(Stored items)
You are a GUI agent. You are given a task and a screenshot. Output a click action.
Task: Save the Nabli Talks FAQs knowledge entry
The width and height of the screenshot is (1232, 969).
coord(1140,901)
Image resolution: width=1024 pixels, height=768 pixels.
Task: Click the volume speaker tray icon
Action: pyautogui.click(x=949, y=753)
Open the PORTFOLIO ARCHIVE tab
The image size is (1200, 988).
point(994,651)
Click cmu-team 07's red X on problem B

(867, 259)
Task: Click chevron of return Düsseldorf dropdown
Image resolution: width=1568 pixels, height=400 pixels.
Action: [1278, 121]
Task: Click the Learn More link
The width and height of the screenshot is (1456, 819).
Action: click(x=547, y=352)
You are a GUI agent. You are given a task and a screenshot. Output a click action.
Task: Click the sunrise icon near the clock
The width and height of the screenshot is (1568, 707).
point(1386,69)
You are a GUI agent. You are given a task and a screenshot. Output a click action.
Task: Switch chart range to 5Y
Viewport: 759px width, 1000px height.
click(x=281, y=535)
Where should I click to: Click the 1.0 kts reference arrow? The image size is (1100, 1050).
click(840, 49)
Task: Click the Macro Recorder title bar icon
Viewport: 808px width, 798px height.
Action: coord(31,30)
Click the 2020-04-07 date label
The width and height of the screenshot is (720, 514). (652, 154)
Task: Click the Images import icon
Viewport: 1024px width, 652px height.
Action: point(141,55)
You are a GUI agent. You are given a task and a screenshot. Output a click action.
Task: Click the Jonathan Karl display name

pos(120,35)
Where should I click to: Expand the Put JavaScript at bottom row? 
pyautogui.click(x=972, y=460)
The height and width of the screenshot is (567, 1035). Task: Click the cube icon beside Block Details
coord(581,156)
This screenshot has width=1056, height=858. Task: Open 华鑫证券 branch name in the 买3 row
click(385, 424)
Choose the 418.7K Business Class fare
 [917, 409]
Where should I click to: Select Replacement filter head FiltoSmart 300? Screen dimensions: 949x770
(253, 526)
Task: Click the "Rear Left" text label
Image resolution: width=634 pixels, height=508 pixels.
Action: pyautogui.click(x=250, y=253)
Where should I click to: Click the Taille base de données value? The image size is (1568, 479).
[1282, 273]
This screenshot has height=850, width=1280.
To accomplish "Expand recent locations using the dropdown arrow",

WORK ORDER:
Without altering a single character, write out every record above.

COMPLETED TASK:
You are a GUI agent. You are given a task and a screenshot. Output a click action.
Task: Save the Nabli Talks FAQs knowledge entry
The width and height of the screenshot is (1232, 969).
coord(1140,901)
Image resolution: width=1024 pixels, height=768 pixels.
Task: Click the volume speaker tray icon
Action: pyautogui.click(x=949, y=753)
Open the PORTFOLIO ARCHIVE tab
The image size is (1200, 988).
point(994,651)
Click cmu-team 07's red X on problem B

(867, 259)
Task: Click chevron of return Düsseldorf dropdown
Image resolution: width=1568 pixels, height=400 pixels.
Action: [1278, 121]
Task: Click the Learn More link
The width and height of the screenshot is (1456, 819).
Action: click(x=547, y=352)
You are a GUI agent. You are given a task and a screenshot. Output a click action.
Task: Click the sunrise icon near the clock
The width and height of the screenshot is (1568, 707).
point(1386,69)
You are a GUI agent. You are given a task and a screenshot. Output a click action.
Task: Switch chart range to 5Y
Viewport: 759px width, 1000px height.
click(x=281, y=535)
Where should I click to: Click the 1.0 kts reference arrow? The image size is (1100, 1050).
click(840, 49)
Task: Click the Macro Recorder title bar icon
Viewport: 808px width, 798px height.
Action: coord(31,30)
Click the 2020-04-07 date label
The width and height of the screenshot is (720, 514). (652, 154)
Task: Click the Images import icon
Viewport: 1024px width, 652px height.
Action: point(141,55)
You are a GUI agent. You are given a task and a screenshot. Output a click action.
Task: Click the Jonathan Karl display name

pos(120,35)
Where should I click to: Expand the Put JavaScript at bottom row? 
pyautogui.click(x=972, y=460)
The height and width of the screenshot is (567, 1035). Task: Click the cube icon beside Block Details
coord(581,156)
This screenshot has width=1056, height=858. Task: Open 华鑫证券 branch name in the 买3 row
click(385, 424)
Choose the 418.7K Business Class fare
 [917, 409]
Where should I click to: Select Replacement filter head FiltoSmart 300? Screen dimensions: 949x770
(253, 526)
Task: Click the "Rear Left" text label
Image resolution: width=634 pixels, height=508 pixels.
Action: pyautogui.click(x=250, y=253)
Where should I click to: Click the Taille base de données value? The image size is (1568, 479).
[1282, 273]
This screenshot has height=850, width=1280.
To accomplish "Expand recent locations using the dropdown arrow",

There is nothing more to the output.